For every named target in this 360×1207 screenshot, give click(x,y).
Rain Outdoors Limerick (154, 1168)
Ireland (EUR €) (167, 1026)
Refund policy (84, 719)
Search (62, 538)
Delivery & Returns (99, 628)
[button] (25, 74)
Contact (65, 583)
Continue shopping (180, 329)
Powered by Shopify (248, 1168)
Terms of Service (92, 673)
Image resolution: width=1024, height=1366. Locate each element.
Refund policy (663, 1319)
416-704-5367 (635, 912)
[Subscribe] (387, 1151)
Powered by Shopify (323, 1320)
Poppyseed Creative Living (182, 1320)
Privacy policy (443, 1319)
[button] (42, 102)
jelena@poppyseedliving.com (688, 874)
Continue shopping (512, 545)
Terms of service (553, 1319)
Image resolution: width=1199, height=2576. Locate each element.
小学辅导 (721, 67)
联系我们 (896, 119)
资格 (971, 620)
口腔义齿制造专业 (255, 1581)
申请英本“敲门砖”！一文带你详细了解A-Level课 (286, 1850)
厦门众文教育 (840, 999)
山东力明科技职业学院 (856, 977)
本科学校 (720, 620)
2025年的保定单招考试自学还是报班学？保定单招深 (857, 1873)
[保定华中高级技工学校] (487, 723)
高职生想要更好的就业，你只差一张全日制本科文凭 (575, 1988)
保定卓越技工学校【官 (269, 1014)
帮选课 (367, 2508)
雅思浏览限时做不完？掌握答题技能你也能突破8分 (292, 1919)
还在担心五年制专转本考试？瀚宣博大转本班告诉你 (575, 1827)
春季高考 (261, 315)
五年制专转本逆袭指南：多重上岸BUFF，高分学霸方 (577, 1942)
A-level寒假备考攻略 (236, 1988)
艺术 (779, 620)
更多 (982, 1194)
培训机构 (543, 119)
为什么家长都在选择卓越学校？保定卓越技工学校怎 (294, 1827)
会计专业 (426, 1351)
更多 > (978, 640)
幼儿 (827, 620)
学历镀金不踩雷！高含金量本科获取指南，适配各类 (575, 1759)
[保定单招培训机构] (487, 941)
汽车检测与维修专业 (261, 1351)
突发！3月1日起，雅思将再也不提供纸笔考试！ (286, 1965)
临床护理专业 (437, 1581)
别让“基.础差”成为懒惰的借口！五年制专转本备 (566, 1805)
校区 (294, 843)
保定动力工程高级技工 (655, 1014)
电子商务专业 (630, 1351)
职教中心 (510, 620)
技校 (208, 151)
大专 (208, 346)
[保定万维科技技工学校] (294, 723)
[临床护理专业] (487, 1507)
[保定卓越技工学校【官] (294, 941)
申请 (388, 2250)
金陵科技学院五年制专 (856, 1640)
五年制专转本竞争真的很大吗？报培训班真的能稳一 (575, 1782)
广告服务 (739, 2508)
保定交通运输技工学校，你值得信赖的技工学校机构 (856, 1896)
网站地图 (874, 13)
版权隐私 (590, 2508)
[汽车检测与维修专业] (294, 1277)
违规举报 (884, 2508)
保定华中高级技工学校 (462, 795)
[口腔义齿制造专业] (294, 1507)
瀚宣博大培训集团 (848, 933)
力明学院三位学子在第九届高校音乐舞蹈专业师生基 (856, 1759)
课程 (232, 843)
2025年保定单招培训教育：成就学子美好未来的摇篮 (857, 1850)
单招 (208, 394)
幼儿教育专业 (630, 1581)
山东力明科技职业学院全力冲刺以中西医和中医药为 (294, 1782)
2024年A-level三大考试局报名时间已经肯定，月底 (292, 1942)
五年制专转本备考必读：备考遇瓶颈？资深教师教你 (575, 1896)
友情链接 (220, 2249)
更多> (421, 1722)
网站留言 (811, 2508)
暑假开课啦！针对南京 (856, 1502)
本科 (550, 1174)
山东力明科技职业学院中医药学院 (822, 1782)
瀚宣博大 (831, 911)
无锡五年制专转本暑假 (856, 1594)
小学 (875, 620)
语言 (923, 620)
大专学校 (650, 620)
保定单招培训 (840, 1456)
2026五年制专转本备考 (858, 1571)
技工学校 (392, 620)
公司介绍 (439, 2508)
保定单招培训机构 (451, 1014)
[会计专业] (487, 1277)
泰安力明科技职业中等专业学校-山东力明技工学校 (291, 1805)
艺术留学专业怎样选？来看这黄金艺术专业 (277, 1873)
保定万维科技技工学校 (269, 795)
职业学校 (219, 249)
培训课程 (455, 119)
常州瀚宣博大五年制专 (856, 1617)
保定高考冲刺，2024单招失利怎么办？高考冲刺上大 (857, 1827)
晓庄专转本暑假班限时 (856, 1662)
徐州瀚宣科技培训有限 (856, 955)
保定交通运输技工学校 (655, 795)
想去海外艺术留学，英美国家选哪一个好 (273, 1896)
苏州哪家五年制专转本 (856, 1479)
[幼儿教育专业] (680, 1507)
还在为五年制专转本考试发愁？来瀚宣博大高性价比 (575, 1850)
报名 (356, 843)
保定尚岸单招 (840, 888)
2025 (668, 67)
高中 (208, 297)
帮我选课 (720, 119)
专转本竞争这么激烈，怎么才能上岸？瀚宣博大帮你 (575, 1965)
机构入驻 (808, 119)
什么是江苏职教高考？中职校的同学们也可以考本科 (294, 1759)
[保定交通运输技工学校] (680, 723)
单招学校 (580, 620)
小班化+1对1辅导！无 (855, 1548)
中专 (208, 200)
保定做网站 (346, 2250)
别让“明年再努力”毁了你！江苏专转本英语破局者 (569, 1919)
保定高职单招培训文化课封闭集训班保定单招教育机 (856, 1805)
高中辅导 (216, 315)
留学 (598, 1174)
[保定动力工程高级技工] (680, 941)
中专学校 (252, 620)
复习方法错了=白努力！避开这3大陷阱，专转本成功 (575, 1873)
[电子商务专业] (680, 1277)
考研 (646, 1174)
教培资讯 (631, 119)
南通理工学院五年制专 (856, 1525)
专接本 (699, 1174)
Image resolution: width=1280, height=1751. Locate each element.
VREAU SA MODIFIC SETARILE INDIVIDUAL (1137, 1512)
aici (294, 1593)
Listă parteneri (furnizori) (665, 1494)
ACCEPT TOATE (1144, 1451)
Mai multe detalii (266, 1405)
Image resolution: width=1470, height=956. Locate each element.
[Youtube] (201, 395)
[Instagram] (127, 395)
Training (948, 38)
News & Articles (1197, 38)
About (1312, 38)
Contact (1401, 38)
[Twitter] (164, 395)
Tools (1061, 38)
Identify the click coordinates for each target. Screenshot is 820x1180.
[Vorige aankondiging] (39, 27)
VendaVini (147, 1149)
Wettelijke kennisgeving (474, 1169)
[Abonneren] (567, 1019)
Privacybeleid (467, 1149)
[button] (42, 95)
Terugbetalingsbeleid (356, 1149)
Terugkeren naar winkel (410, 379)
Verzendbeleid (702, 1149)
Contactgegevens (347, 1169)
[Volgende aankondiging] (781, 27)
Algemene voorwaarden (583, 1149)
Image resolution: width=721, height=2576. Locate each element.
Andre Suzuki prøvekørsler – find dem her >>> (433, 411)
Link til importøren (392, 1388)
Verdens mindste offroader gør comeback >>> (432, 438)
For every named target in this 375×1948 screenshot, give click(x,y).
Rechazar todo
________________________________________
ASSIGNED TASK ▸ In the listing above, locate the line with "保定做网站 (346, 2250)" and the line with "Mai multe detalii (266, 1405)", then extract exactly those lines and every line between them, and nothing more.

EXERCISE OUTPUT ▸
保定做网站 (346, 2250)
别让“明年再努力”毁了你！江苏专转本英语破局者 (569, 1919)
保定高职单招培训文化课封闭集训班保定单招教育机 (856, 1805)
高中辅导 (216, 315)
留学 (598, 1174)
[保定动力工程高级技工] (680, 941)
中专学校 (252, 620)
复习方法错了=白努力！避开这3大陷阱，专转本成功 (575, 1873)
[电子商务专业] (680, 1277)
考研 (646, 1174)
教培资讯 (631, 119)
南通理工学院五年制专 (856, 1525)
专接本 (699, 1174)
Image resolution: width=1280, height=1751. Locate each element.
VREAU SA MODIFIC SETARILE INDIVIDUAL (1137, 1512)
aici (294, 1593)
Listă parteneri (furnizori) (665, 1494)
ACCEPT TOATE (1144, 1451)
Mai multe detalii (266, 1405)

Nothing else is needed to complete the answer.